🤖 AI Summary
This work addresses the lack of sample-level confidence estimation in generative models, which often leads to unreliable outputs. The authors propose Confidence-aware Flow Matching (FMwC), a novel approach that injects input-dependent multiplicative noise at specific layers, enabling closed-form computation of confidence scores without additional sampling overhead. FMwC is the first method to support variance propagation and integration along ODE trajectories at no extra cost, revealing a theoretical connection between confidence and the divergence of the velocity field.
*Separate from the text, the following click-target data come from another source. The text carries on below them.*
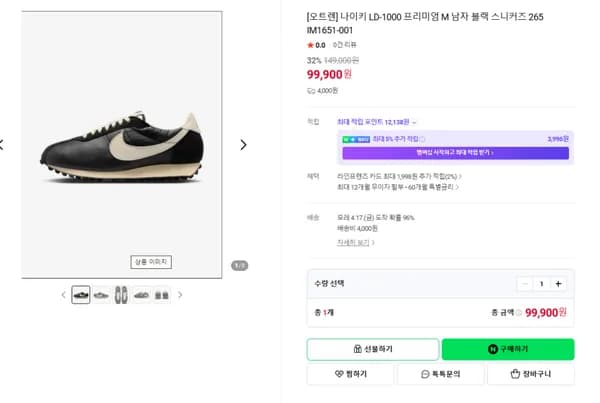Click the thumbnail strip left arrow
This screenshot has width=600, height=403.
[x=63, y=295]
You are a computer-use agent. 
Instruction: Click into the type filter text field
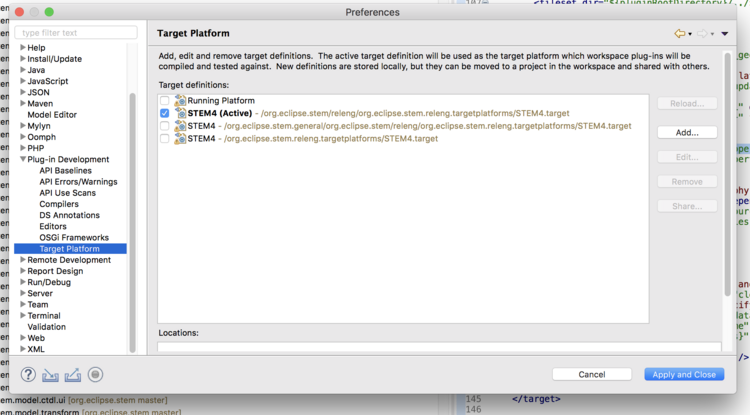76,33
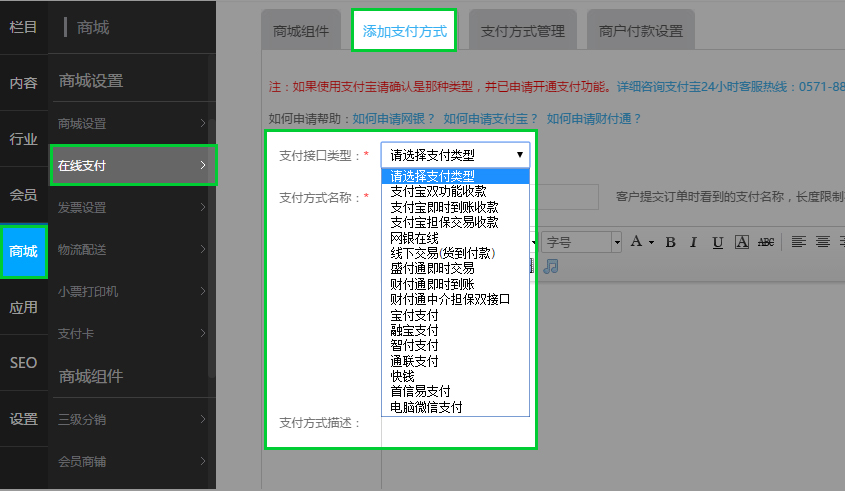This screenshot has height=491, width=845.
Task: Open the font color dropdown arrow
Action: 651,242
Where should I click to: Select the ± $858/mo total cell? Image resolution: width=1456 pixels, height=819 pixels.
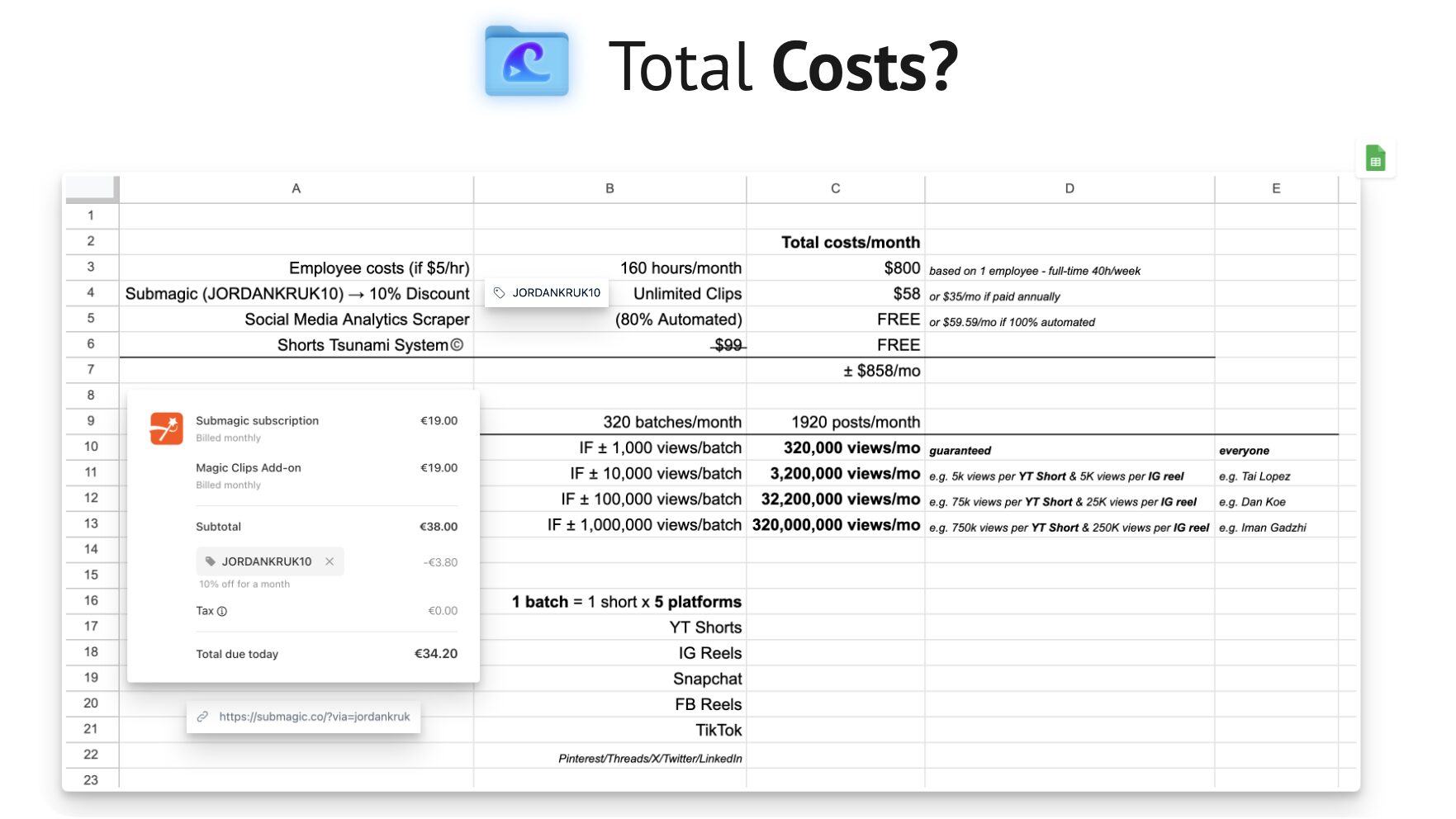pos(835,372)
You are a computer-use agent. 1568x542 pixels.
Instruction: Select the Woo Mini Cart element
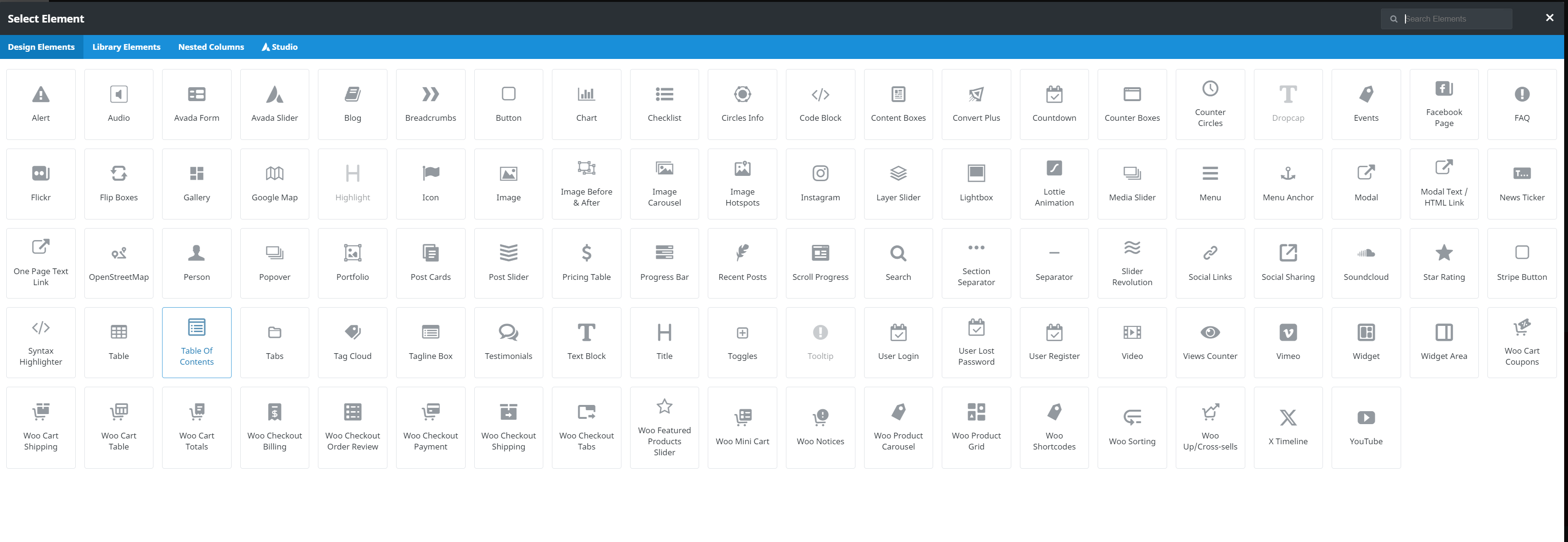pyautogui.click(x=742, y=427)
Experimental results demonstrate that FMwC significantly improves both image generation quality and thermodynamic stability in crystal generation, while also enabling trajectory backtracking for editing and efficient sampling focused on critical regions.
📝 Abstract
Generative models can produce nonsensical text, unrealistic images, and unstable materials faster than simulation or human review can absorb; without per-sample confidence, trust erodes. Existing fixes run $k$ ensembles or stochastic trajectories at $k\times$ compute, measuring variability between models, not model confidence. We propose Flow Matching with Confidence (FMwC). FMwC injects input-dependent multiplicative noise at selected layers, propagates its variance through the network in closed form, and integrates it along the ODE trajectory, yielding a per-sample confidence score at standard sampling cost. The score supports multiple uses: filtering improves image quality and thermodynamic stability of crystals; editing rewinds trajectories to the points where the model commits and redirects them; and adaptive stepping concentrates ODE compute where the flow is ambiguous. We find that the confidence score correlates with the magnitude of the divergence of the learned velocity field, which gives us a window to understand the generative process, opening up surgical forms of guidance that target the moments that matter, new sampling algorithms and interpretability of generative models.